In the upcoming weeks, compost bins will be placed in individual rooms and apartments in the Kennedy and Coughlin residence halls.
Each bin has a sticker explaining what can and cannot be composted, along with a QR code that will take students to the Rethink Waste page on Gonzaga’s website. There, students can find all of the information about waste and compost on campus.
The Rethink Waste GU website will have information for students about trash, recycling and compost on GU’s campus. They are updating the website to have information about the personal compost bins, how to compost in residence halls, where to get compost bags, larger compost bin locations and other questions they feel students might have.
This project originated from a collective dream of many people, but was put into action within the Student Sustainability Leadership Program (SSLP).
Waste reduction educator and AmeriCorps volunteer Kathryn Graham has been heavily involved in the process of organizing the compost bins.
“We want to show students that even though composting can seem daunting, it’s actually pretty easy to do,” Graham said.
The SSLP, the Office of Sustainability, Plant Services, Custodial Services and residence hall staff have worked closely to make this dream a reality.
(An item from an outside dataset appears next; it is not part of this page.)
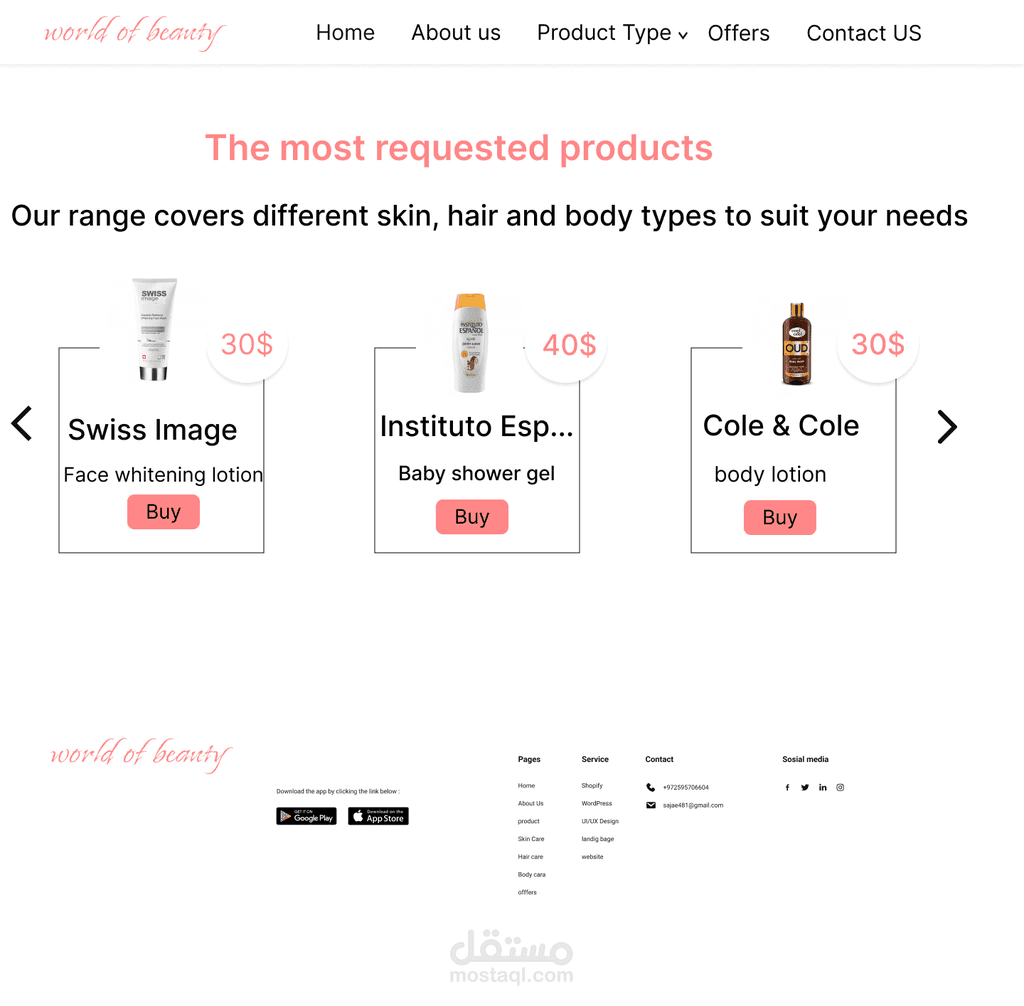This screenshot has height=1006, width=1024.
Task: Expand the Product Type dropdown arrow
Action: tap(683, 35)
The project is beginning in Kennedy and Coughlin, but bins will eventually be in all residence halls. SSLP is not expecting short term results, but instead hope this will have a larger impact in the grand scheme of things as students become more aware about what is and is not compostable.
Jim Simon, GU’s director of sustainability, helped oversee this process.
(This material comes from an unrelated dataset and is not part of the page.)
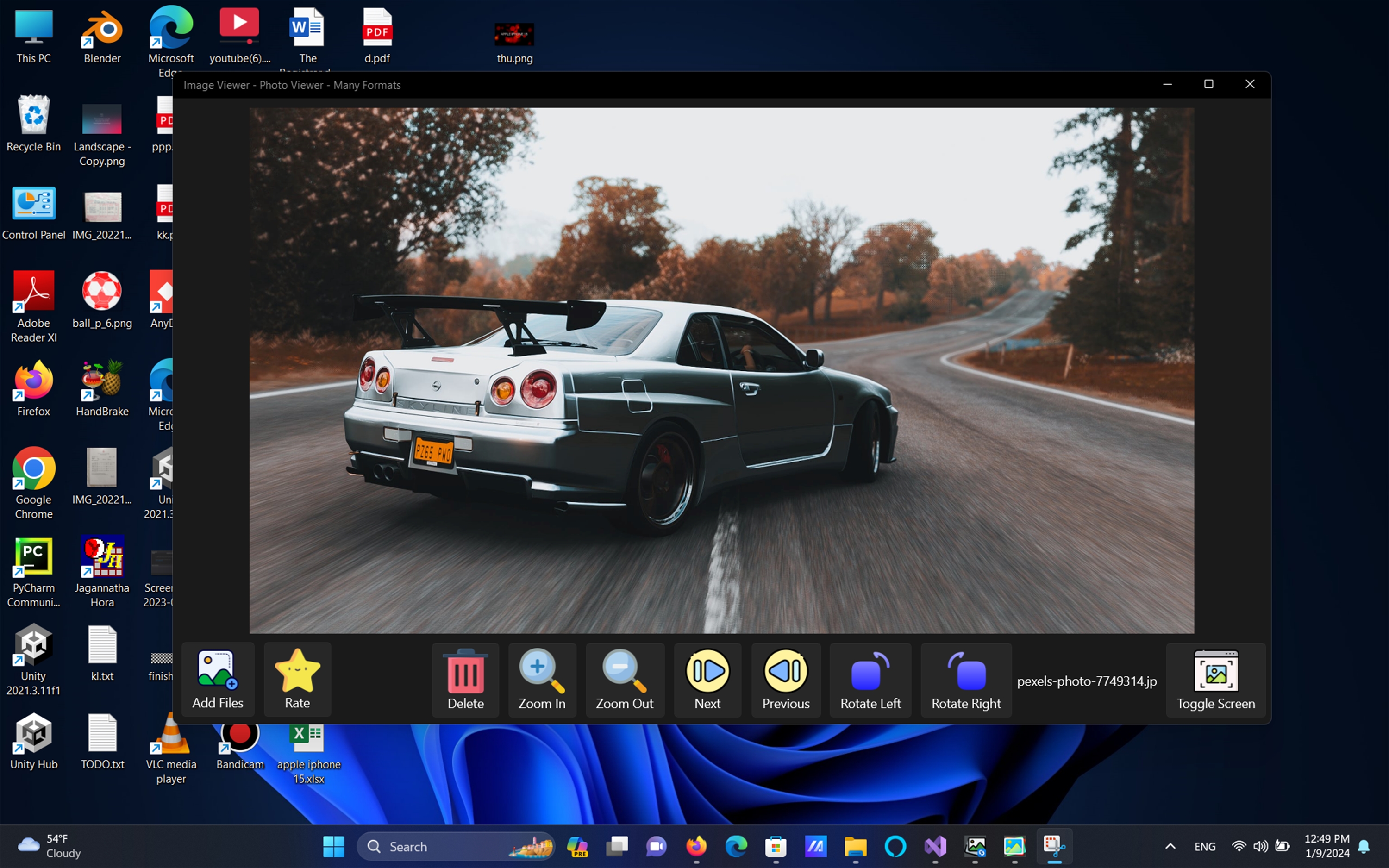The width and height of the screenshot is (1389, 868).
Task: Zoom Out of the photo
Action: pyautogui.click(x=625, y=679)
“We want to create as many opportunities for students to make great choices about their consumption and habits,” Simon said.
According to Simon, 75% of students who are considering attending GU care about the environment and campus sustainability. These compost bins aim to show prospective students GU’s dedication to the environment and to sustainability, while also having a direct impact on campus waste.
“Offering these alongside recycling and trash bins will help divert waste to a place where waste can be regenerative,” Simon said. “We can send that compost to a composting facility which might end up in a garden bed back here on campus, so we’re creating a regenerative system.”
Graham hopes students will learn by doing and continue composting after their time at GU. By students composting and helping the Earth, Graham said the only possible impacts are positive.
These bins have been in the process for the last few years, and adjustments have been made on the back end many times. The Office of Sustainability has been adjusting the plan to make it easier to collect compost, make it less expensive, find the best compost facilities to send it to and to make it easier on behalf of the students and custodial services.
“The goal is really just to make it as easy as possible for students to successfully learn how to compost, and in the end divert a lot of waste,” Graham said.
Distribution of the bins will be happening in the coming weeks, and information will be announced in Morning Mail. Graham has also been working with the Zag Shop to sell compost bags, and those should be available for students to purchase by the end of the semester.
The Rethink Waste GU website will have answers to frequently asked questions, but the Office of Sustainability is also a great resource if you cannot find an answer on the website.
“We hope that these bins will be a jumping off point for a lot of students to examine their holistic environmental impacts,” Simon said. “That if they’re thinking about waste and consumption, they might start thinking about how else they can have an impact on the environment.”